Attackers can't simply put a valid clientId in the token because oauth2-proxy need to verify that the signature of the token is really made by the correct issuer.
Every IdP use their private key to sign their access token and give you an endpoint to find their public key to verify that a token is really issued by them.

This is true, but audience is a free-text value field at kubernetes. On kubernetes, you get signed a token with any aud value of your choice.

For example:

apiVersion: v1
kind: Pod
metadata:
  name: nginx
spec:
  containers:
  - image: nginx
    name: nginx
    volumeMounts:
    - mountPath: /var/run/secrets/tokens
      name: vault-token
  serviceAccountName: build-robot
  volumes:
  - name: vault-token
    projected:
      sources:
      - serviceAccountToken:
          path: vault-token
          expirationSeconds: 7200
          audience: vault

In that case, the aud value is vault here. As I know, I can put any value of my choice here and it gets signed.

oidc standard provider

But Kubernetes isn't OIDC standard provider and doesn't want to be, maybe doesn't have to be.

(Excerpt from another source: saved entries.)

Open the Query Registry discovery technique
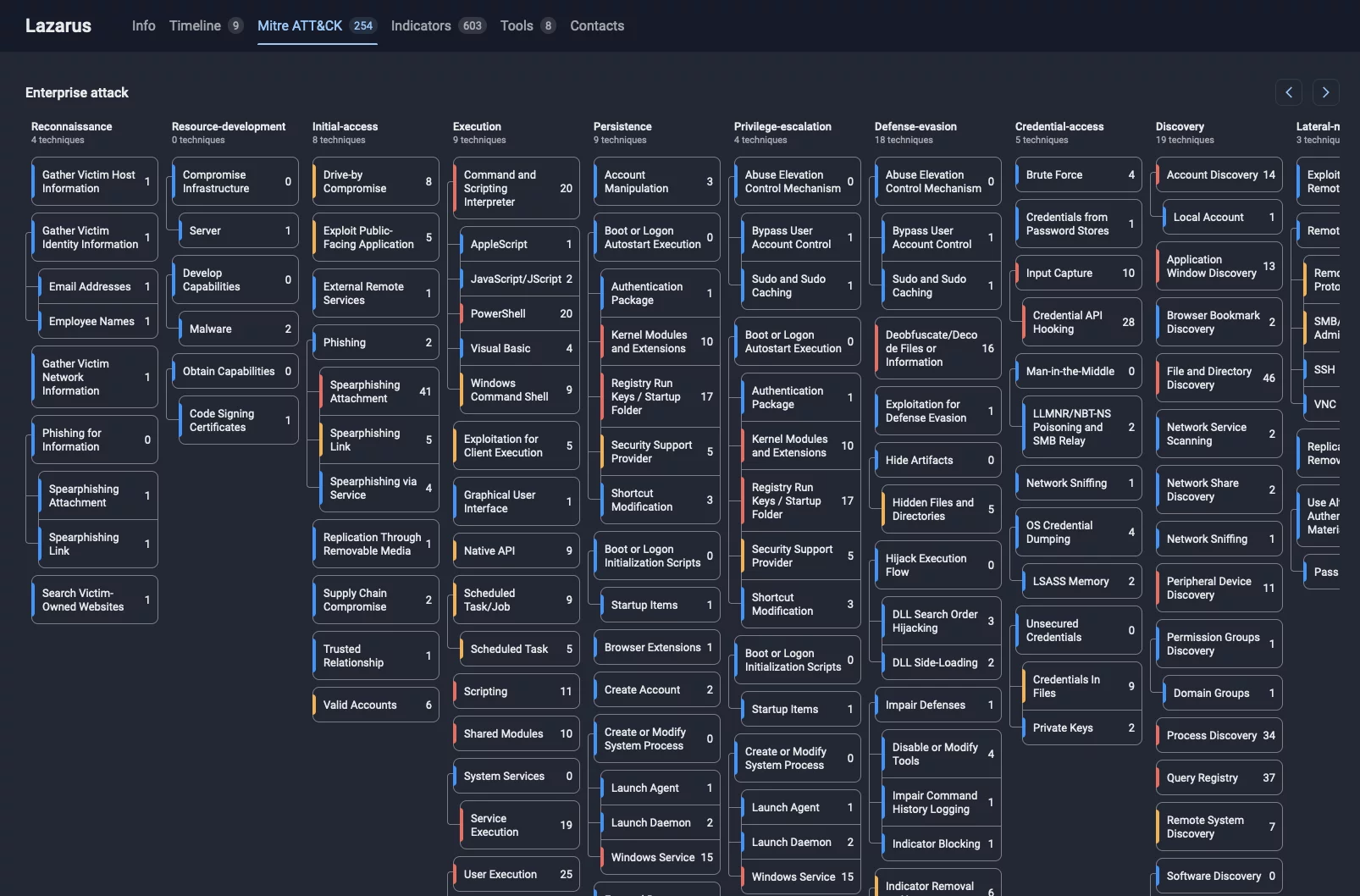The width and height of the screenshot is (1360, 896). 1218,777
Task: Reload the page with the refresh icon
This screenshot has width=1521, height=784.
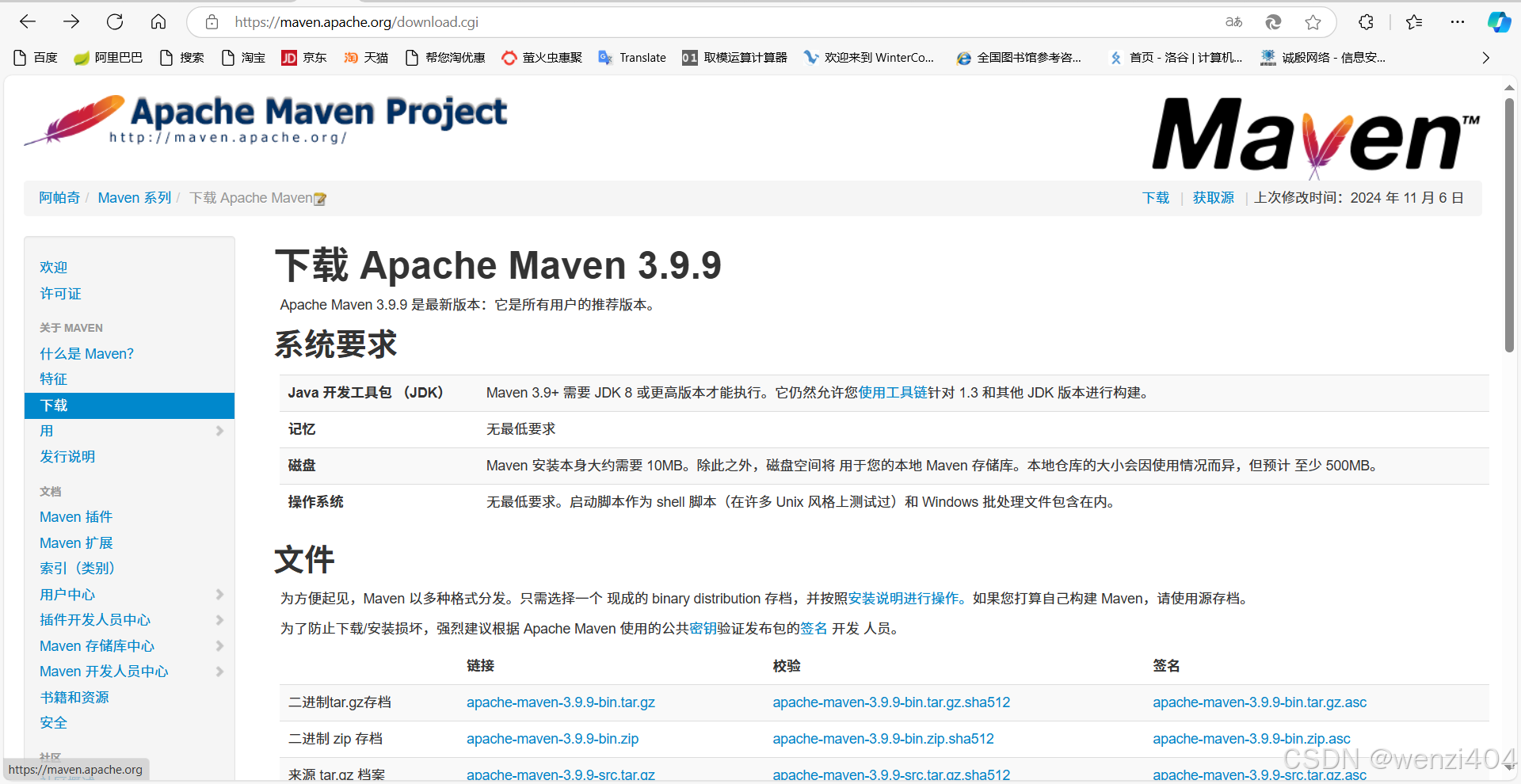Action: coord(114,21)
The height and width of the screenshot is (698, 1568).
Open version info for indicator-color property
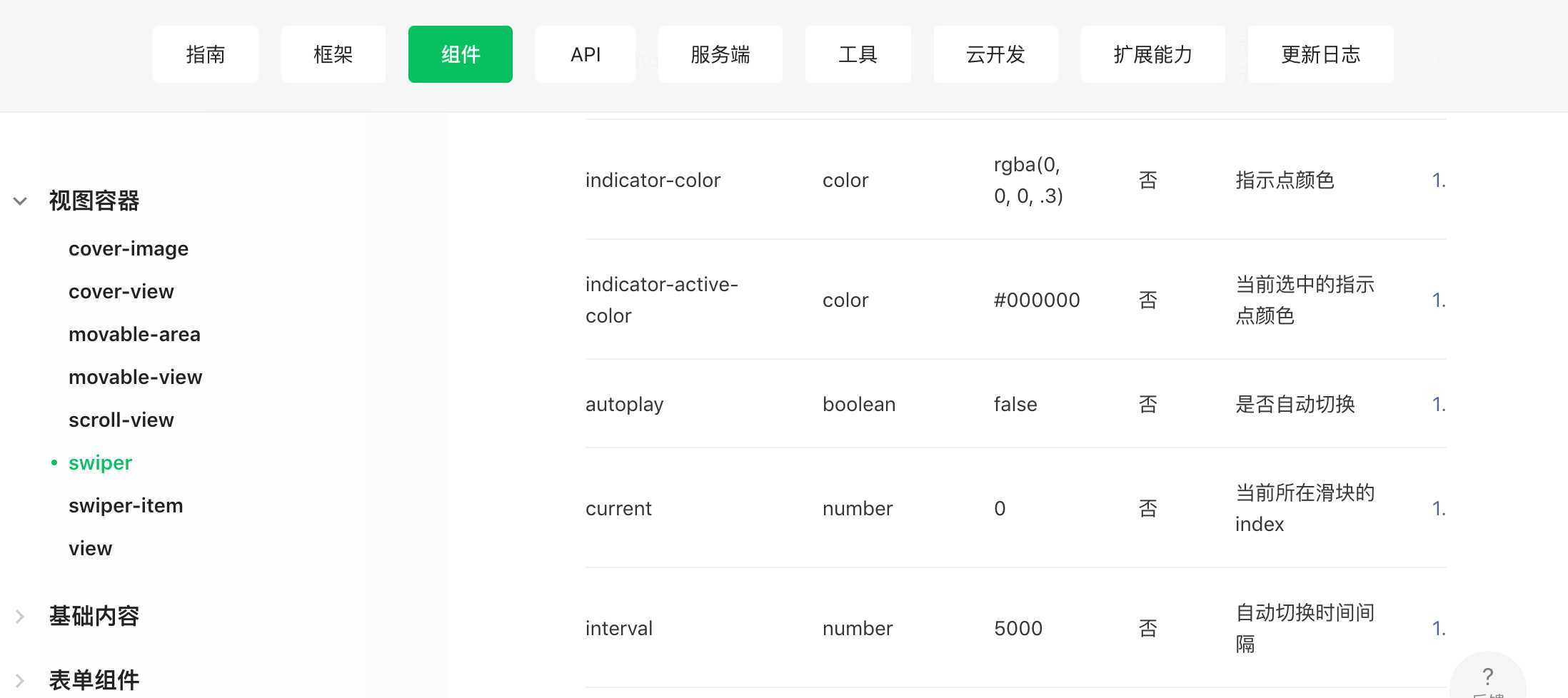pos(1439,180)
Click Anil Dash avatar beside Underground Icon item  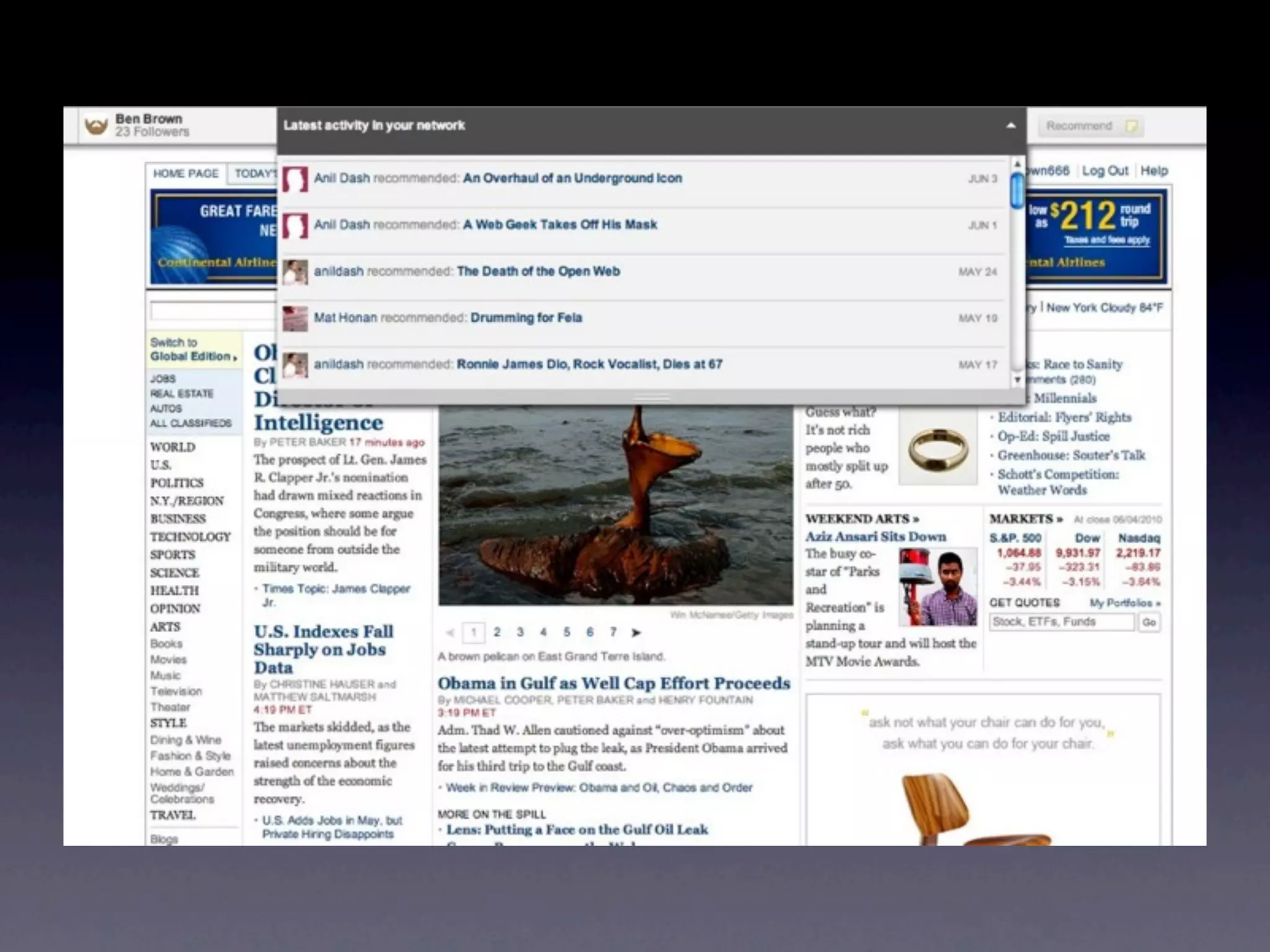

In terms of OAuth2, the aud claim has a different purpose (https://www.rfc-editor.org/rfc/rfc7519#section-4.1.3)

The "aud" (audience) claim identifies the recipients that the JWT is intended for.

That the reason, why the aud claim in Kubernetes and Entra ID is free to choice (Note: Not talking about end-user token, more token about identity (machine) tokens). For example in Entra ID, the aud claim must be https://management.azure.com/, if I want to use the token to authenticated against https://management.azure.com/ and has no link against the clientID

From OAuth2 point of view, there is link to the clientID.

Based on your comment, extra-jwt-issuers is designed for OIDC compatible provider and should not used for OAuth2 Providers, like Kubernetes.

A flag like extra-jwt-issuers, but using the sub claim instead the aud claim would be feasible solution.